**Task:**
Give the entries again in full. Nothing may be altered.
---*---
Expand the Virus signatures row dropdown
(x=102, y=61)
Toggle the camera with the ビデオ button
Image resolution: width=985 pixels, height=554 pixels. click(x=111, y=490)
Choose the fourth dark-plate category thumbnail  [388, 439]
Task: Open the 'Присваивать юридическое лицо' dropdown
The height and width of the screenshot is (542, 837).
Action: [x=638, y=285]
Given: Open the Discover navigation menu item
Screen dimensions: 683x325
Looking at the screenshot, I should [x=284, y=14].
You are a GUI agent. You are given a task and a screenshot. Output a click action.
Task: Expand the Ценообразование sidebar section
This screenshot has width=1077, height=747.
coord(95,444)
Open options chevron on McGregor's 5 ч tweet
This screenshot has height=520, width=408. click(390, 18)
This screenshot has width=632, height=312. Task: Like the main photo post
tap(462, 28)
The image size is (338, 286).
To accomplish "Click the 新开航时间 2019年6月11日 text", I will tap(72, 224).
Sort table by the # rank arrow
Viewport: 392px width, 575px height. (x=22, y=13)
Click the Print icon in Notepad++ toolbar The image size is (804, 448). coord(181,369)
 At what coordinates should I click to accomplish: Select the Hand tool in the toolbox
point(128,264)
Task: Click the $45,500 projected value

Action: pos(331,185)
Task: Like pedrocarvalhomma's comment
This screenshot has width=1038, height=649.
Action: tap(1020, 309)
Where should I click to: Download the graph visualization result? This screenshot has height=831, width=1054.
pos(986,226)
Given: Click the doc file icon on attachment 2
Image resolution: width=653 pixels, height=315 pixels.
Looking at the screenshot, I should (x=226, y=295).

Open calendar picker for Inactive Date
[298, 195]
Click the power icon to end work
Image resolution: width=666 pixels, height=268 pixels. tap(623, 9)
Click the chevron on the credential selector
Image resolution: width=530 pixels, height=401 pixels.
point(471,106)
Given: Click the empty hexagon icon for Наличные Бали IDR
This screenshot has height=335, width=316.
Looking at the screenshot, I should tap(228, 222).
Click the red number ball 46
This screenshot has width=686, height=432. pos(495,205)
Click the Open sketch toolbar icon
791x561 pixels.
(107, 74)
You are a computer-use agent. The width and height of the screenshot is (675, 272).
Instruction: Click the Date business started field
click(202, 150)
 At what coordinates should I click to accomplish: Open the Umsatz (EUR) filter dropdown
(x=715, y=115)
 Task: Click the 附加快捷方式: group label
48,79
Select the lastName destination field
---*---
**Written solution:**
Expand the Virus signatures row dropdown
(x=102, y=61)
Toggle the camera with the ビデオ button
Image resolution: width=985 pixels, height=554 pixels. click(x=111, y=490)
Choose the fourth dark-plate category thumbnail  [388, 439]
Task: Open the 'Присваивать юридическое лицо' dropdown
The height and width of the screenshot is (542, 837).
Action: [x=638, y=285]
Given: Open the Discover navigation menu item
Screen dimensions: 683x325
Looking at the screenshot, I should [x=284, y=14].
You are a GUI agent. You are given a task and a screenshot. Output a click action.
Task: Expand the Ценообразование sidebar section
This screenshot has width=1077, height=747.
coord(95,444)
Open options chevron on McGregor's 5 ч tweet
This screenshot has height=520, width=408. click(390, 18)
This screenshot has width=632, height=312. Task: Like the main photo post
tap(462, 28)
The image size is (338, 286).
To accomplish "Click the 新开航时间 2019年6月11日 text", I will tap(72, 224).
Sort table by the # rank arrow
Viewport: 392px width, 575px height. (x=22, y=13)
Click the Print icon in Notepad++ toolbar The image size is (804, 448). coord(181,369)
 At what coordinates should I click to accomplish: Select the Hand tool in the toolbox
point(128,264)
Task: Click the $45,500 projected value

Action: pos(331,185)
Task: Like pedrocarvalhomma's comment
This screenshot has width=1038, height=649.
Action: tap(1020, 309)
Where should I click to: Download the graph visualization result? This screenshot has height=831, width=1054.
pos(986,226)
Given: Click the doc file icon on attachment 2
Image resolution: width=653 pixels, height=315 pixels.
Looking at the screenshot, I should (x=226, y=295).

Open calendar picker for Inactive Date
[298, 195]
Click the power icon to end work
Image resolution: width=666 pixels, height=268 pixels. tap(623, 9)
Click the chevron on the credential selector
Image resolution: width=530 pixels, height=401 pixels.
point(471,106)
Given: Click the empty hexagon icon for Наличные Бали IDR
This screenshot has height=335, width=316.
Looking at the screenshot, I should tap(228, 222).
Click the red number ball 46
This screenshot has width=686, height=432. pos(495,205)
Click the Open sketch toolbar icon
791x561 pixels.
(107, 74)
You are a computer-use agent. The width and height of the screenshot is (675, 272).
Instruction: Click the Date business started field
click(202, 150)
 At what coordinates should I click to accomplish: Open the Umsatz (EUR) filter dropdown
(x=715, y=115)
 Task: Click the 附加快捷方式: group label
48,79
Select the lastName destination field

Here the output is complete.